> Exercise objective
Reproduce in full each line of the records below that contains the string "axis".

> Records for this exercise

----

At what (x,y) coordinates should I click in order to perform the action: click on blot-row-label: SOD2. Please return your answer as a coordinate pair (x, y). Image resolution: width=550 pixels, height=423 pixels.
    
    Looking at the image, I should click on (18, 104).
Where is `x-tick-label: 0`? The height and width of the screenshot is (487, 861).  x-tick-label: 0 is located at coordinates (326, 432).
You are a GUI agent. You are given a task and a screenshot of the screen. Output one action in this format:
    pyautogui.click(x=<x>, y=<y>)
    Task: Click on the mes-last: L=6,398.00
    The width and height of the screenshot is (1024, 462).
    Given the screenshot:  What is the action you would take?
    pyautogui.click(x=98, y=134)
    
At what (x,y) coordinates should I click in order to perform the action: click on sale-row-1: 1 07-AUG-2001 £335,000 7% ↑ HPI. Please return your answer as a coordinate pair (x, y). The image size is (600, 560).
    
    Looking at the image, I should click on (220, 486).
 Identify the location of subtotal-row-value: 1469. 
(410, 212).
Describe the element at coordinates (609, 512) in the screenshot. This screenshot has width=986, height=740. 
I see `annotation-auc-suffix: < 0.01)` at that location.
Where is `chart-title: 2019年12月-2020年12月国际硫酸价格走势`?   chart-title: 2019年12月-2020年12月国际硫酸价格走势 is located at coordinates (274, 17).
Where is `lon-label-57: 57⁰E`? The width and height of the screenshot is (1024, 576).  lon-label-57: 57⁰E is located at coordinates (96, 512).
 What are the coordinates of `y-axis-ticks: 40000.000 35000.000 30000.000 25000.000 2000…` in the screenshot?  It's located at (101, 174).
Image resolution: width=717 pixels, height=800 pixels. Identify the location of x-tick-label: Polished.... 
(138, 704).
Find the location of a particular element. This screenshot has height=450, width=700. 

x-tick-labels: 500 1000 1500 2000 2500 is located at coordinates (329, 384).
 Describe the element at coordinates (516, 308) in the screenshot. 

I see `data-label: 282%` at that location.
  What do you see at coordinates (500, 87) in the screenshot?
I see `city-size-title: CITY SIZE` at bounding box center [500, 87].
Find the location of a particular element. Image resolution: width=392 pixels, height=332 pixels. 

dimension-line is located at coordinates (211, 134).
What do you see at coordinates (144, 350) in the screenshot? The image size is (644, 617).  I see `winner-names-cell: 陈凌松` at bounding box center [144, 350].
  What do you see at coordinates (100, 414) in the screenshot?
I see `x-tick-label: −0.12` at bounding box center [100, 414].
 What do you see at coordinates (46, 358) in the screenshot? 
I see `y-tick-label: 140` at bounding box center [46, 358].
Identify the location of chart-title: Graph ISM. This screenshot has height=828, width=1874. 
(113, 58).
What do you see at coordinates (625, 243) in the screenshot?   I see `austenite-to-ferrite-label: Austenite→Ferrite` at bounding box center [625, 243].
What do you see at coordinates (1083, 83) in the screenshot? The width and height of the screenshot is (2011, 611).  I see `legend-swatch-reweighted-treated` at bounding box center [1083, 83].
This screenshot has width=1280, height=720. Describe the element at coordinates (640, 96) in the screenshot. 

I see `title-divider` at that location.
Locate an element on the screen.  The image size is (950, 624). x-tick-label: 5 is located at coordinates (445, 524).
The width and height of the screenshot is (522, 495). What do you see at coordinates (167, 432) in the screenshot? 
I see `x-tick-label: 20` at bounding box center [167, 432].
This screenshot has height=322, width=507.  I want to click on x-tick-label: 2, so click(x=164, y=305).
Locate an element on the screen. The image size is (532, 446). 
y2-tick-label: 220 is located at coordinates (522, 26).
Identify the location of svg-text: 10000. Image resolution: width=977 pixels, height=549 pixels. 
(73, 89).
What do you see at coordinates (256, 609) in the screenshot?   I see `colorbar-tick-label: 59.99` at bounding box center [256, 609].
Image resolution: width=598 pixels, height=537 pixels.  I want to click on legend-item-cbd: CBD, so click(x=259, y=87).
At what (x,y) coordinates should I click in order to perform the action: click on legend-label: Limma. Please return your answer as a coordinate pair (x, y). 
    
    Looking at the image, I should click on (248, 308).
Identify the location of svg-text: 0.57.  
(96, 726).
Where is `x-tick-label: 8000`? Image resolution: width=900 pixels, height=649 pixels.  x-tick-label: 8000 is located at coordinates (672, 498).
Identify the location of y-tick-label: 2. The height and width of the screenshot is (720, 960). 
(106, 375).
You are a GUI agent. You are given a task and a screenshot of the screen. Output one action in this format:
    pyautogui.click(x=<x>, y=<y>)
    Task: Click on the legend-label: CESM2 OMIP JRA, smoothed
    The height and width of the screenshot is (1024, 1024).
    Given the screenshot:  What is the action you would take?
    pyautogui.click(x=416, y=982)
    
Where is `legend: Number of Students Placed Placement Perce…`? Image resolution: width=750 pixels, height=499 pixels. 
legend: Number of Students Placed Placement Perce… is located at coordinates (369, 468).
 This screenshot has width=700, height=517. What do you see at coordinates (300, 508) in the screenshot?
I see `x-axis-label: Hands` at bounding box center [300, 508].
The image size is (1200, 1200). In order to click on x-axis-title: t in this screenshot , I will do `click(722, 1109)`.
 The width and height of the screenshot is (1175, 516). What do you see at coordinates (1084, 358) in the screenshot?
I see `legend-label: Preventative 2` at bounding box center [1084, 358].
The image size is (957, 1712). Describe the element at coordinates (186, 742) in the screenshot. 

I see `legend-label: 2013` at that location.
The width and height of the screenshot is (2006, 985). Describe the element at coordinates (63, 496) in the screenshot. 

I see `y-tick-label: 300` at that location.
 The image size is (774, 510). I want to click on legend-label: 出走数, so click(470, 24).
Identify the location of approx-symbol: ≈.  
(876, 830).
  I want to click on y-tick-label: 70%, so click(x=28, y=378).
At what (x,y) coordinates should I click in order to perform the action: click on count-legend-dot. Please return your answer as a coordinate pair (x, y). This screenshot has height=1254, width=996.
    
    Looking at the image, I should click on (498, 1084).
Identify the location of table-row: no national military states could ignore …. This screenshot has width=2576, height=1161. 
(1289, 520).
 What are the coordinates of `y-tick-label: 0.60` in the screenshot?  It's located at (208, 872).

----

> Solution for this exercise
 What are the coordinates of `y-axis-ticks: 40000.000 35000.000 30000.000 25000.000 2000…` in the screenshot?  It's located at (101, 174).
I see `x-axis-label: Hands` at bounding box center [300, 508].
The image size is (1200, 1200). In order to click on x-axis-title: t in this screenshot , I will do `click(722, 1109)`.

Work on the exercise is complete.